Faulty benchmarking. The non exhaustive list of what is wrong:
- No warmup: single shot measurements are almost always wrong;
- Mixing several codepaths in the single method: we probably start compiling the method with the execution data available only for the first loop in the method;
- Sources are predictable: should the loop compile, we can actually predict the result;
- Results are dead-code eliminated: should the loop compile, we can throw the loop it away
Here is how you do it arguably right with jmh:
@OutputTimeUnit(TimeUnit.NANOSECONDS)
@BenchmarkMode(Mode.AverageTime)
@Warmup(iterations = 3, time = 1)
@Measurement(iterations = 3, time = 1)
@Fork(10)
@State(Scope.Thread)
public class Longs {
public static final int COUNT = 10;
private Long[] refLongs;
private long[] primLongs;
/*
* Implementation notes:
* - copying the array from the field keeps the constant
* optimizations away, but we implicitly counting the
* costs of arraycopy() in;
* - two additional baseline experiments quantify the
* scale of arraycopy effects (note you can't directly
* subtract the baseline scores from the tests, because
* the code is mixed together;
* - the resulting arrays are always fed back into JMH
* to prevent dead-code elimination
*/
@Setup
public void setup() {
primLongs = new long[COUNT];
for (int i = 0; i < COUNT; i++) {
primLongs[i] = 12l;
}
refLongs = new Long[COUNT];
for (int i = 0; i < COUNT; i++) {
refLongs[i] = 12l;
}
}
@GenerateMicroBenchmark
public long[] prim_baseline() {
long[] d = new long[COUNT];
System.arraycopy(primLongs, 0, d, 0, COUNT);
return d;
}
@GenerateMicroBenchmark
public long[] prim_sort() {
long[] d = new long[COUNT];
System.arraycopy(primLongs, 0, d, 0, COUNT);
Arrays.sort(d);
return d;
}
@GenerateMicroBenchmark
public Long[] ref_baseline() {
Long[] d = new Long[COUNT];
System.arraycopy(refLongs, 0, d, 0, COUNT);
return d;
}
@GenerateMicroBenchmark
public Long[] ref_sort() {
Long[] d = new Long[COUNT];
System.arraycopy(refLongs, 0, d, 0, COUNT);
Arrays.sort(d);
return d;
}
}
...this yields:
Benchmark Mode Samples Mean Mean error Units
o.s.Longs.prim_baseline avgt 30 19.604 0.327 ns/op
o.s.Longs.prim_sort avgt 30 51.217 1.873 ns/op
o.s.Longs.ref_baseline avgt 30 16.935 0.087 ns/op
o.s.Longs.ref_sort avgt 30 25.199 0.430 ns/op
At this point you may start to wonder why sorting Long[]
and sorting long[]
takes different time. The answer lies in the Array.sort()
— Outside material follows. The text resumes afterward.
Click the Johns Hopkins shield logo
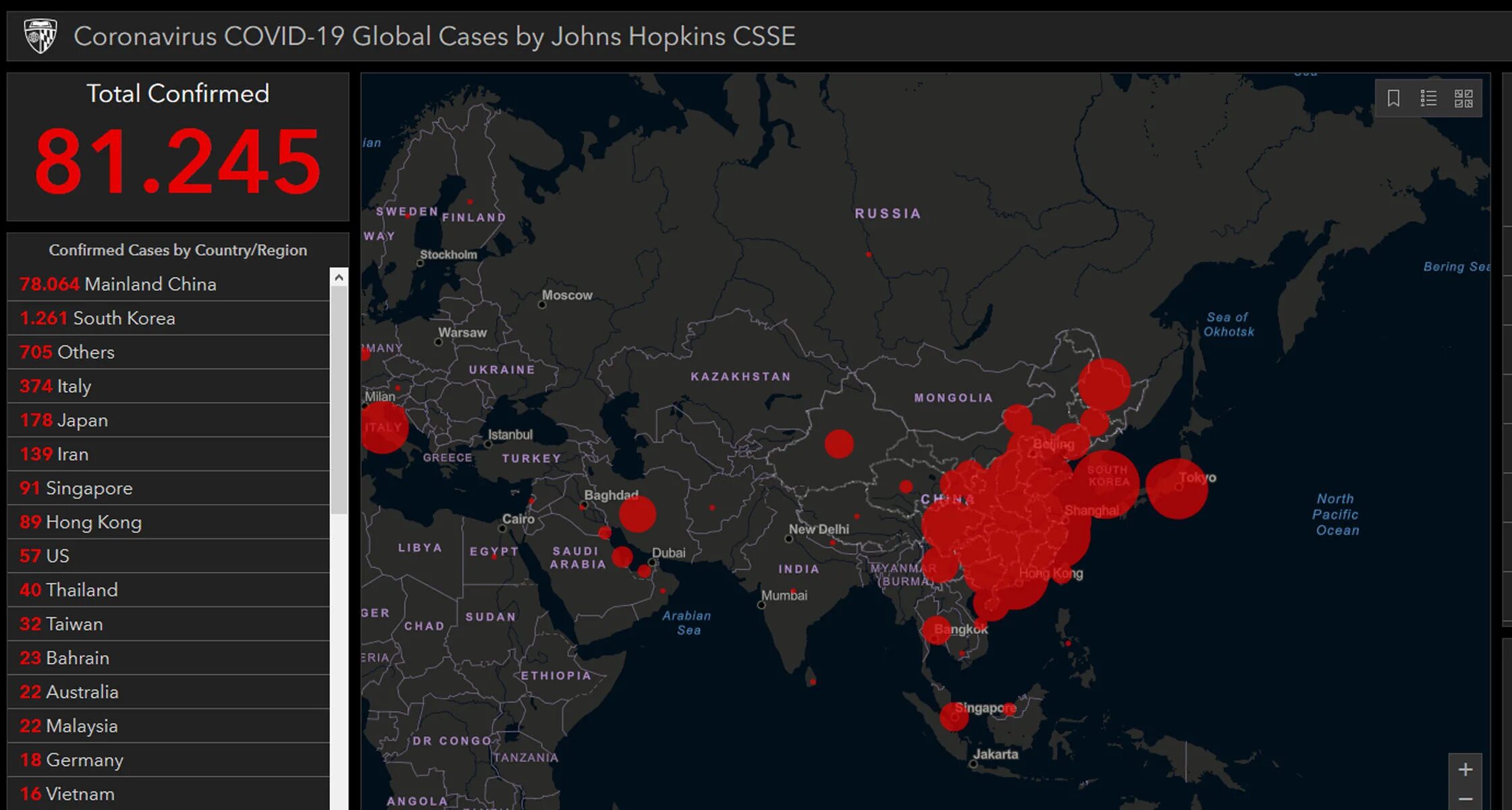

overloads: OpenJDK sorts primitive and reference arrays via different algos (references with TimSort, primitives with dual-pivot quicksort). Here's the highlight of choosing another algo with -Djava.util.Arrays.useLegacyMergeSort=true
, which falls back to merge sort for references:
Benchmark Mode Samples Mean Mean error Units
o.s.Longs.prim_baseline avgt 30 19.675 0.291 ns/op
o.s.Longs.prim_sort avgt 30 50.882 1.550 ns/op
o.s.Longs.ref_baseline avgt 30 16.742 0.089 ns/op
o.s.Longs.ref_sort avgt 30 64.207 1.047 ns/op
Hope that helps to explain the difference.
The explanation above barely scratch the surface about the performance of sorting. The performance is very different when presented with different source data (including available pre-sorted subsequences, their patterns and run lengths, sizes of the data itself).